-- Opening Marker --

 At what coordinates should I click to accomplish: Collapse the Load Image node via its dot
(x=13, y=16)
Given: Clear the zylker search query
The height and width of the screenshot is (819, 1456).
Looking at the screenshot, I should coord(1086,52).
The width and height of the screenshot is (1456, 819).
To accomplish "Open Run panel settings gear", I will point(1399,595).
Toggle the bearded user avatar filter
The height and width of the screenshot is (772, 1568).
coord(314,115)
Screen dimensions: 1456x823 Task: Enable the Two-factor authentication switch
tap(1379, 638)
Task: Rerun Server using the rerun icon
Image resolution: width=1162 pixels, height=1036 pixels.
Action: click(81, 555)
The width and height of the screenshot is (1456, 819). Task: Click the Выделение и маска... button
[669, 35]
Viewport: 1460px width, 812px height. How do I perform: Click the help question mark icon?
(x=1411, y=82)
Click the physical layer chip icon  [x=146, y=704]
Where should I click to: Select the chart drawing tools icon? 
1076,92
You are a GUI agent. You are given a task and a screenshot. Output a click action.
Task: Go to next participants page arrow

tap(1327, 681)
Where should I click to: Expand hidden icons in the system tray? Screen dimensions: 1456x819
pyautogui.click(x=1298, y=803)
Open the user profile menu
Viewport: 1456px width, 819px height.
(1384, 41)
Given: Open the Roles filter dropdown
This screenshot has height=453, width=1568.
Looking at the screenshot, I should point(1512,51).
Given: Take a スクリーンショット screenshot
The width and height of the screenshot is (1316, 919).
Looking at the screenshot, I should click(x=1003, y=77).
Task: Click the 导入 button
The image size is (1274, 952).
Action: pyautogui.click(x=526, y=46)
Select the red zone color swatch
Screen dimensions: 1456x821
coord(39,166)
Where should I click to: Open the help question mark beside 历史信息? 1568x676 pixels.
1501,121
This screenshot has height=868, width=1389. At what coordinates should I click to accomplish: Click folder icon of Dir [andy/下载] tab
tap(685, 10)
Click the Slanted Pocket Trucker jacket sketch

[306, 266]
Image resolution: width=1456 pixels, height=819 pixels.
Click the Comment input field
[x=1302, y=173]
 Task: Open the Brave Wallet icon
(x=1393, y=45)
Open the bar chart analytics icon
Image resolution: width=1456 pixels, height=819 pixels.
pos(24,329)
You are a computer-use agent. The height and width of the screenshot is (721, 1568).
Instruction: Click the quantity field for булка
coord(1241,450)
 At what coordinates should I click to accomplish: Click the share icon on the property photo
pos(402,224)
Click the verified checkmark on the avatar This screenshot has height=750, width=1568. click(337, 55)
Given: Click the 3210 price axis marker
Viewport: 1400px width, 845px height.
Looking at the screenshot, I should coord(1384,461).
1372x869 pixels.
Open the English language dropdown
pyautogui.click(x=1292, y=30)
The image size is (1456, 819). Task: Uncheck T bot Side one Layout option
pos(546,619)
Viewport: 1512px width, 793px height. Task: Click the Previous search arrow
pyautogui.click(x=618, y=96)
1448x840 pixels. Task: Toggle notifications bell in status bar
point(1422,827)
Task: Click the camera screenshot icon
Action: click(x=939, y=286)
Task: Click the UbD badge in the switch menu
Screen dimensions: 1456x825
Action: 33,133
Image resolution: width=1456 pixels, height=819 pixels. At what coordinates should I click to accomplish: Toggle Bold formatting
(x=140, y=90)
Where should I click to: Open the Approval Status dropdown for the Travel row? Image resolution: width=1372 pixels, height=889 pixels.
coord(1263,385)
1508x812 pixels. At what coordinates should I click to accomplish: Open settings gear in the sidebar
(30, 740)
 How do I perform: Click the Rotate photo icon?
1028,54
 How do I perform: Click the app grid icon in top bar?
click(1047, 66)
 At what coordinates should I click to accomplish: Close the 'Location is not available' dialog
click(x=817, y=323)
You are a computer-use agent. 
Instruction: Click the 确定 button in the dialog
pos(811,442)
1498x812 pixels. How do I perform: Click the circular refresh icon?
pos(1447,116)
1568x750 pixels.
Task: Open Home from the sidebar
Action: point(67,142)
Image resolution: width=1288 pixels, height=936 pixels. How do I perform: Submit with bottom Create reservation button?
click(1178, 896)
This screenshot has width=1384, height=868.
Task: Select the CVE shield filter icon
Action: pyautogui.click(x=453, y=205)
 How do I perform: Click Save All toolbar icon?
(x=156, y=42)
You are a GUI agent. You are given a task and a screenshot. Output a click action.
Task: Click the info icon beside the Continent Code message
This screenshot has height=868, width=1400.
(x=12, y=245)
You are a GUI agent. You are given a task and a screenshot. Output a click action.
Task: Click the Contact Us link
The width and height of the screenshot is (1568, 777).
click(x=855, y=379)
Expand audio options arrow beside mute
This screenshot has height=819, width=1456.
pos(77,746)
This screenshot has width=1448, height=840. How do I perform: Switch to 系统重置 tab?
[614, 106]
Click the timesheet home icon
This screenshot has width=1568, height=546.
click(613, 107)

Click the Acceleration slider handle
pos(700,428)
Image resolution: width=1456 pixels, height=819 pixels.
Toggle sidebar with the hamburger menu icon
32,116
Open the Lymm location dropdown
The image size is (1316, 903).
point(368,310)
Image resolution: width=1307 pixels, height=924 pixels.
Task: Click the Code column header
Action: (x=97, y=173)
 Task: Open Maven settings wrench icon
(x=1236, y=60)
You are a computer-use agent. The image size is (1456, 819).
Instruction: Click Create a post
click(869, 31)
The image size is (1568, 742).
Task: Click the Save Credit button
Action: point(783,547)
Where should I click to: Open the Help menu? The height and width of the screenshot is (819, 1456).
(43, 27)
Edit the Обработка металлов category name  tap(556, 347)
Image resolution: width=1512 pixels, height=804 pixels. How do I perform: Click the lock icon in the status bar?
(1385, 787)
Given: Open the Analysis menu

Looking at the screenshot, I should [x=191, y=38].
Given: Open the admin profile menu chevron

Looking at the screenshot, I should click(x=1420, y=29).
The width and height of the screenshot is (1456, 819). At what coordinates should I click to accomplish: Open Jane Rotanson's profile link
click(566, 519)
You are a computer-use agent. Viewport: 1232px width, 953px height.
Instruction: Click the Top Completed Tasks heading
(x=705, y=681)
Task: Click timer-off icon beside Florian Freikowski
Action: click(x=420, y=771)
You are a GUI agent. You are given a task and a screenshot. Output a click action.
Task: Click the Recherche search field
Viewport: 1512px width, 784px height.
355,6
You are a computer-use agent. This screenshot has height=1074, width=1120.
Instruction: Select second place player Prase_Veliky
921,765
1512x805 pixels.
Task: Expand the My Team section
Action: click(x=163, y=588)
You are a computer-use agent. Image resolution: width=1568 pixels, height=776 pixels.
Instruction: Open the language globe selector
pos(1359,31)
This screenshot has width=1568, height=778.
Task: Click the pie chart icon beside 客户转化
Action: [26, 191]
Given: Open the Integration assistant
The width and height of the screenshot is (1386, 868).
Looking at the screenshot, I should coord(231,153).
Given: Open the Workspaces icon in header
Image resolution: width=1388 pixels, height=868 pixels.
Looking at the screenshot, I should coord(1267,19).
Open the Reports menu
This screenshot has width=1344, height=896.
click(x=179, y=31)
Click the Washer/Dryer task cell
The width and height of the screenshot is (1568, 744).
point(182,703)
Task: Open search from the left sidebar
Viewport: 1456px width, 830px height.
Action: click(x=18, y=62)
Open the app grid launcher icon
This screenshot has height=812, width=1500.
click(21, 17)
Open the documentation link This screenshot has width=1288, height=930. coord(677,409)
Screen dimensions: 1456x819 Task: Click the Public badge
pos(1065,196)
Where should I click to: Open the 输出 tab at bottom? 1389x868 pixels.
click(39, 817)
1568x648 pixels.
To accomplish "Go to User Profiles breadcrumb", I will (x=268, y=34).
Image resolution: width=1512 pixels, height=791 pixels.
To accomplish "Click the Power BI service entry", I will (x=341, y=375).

-- Closing Marker --

## Your assignment
Wherever the string "will" appears in the data above, report the whole line.

## Exercise output
To accomplish "Open Run panel settings gear", I will point(1399,595).
To accomplish "Go to User Profiles breadcrumb", I will (x=268, y=34).
To accomplish "Click the Power BI service entry", I will (x=341, y=375).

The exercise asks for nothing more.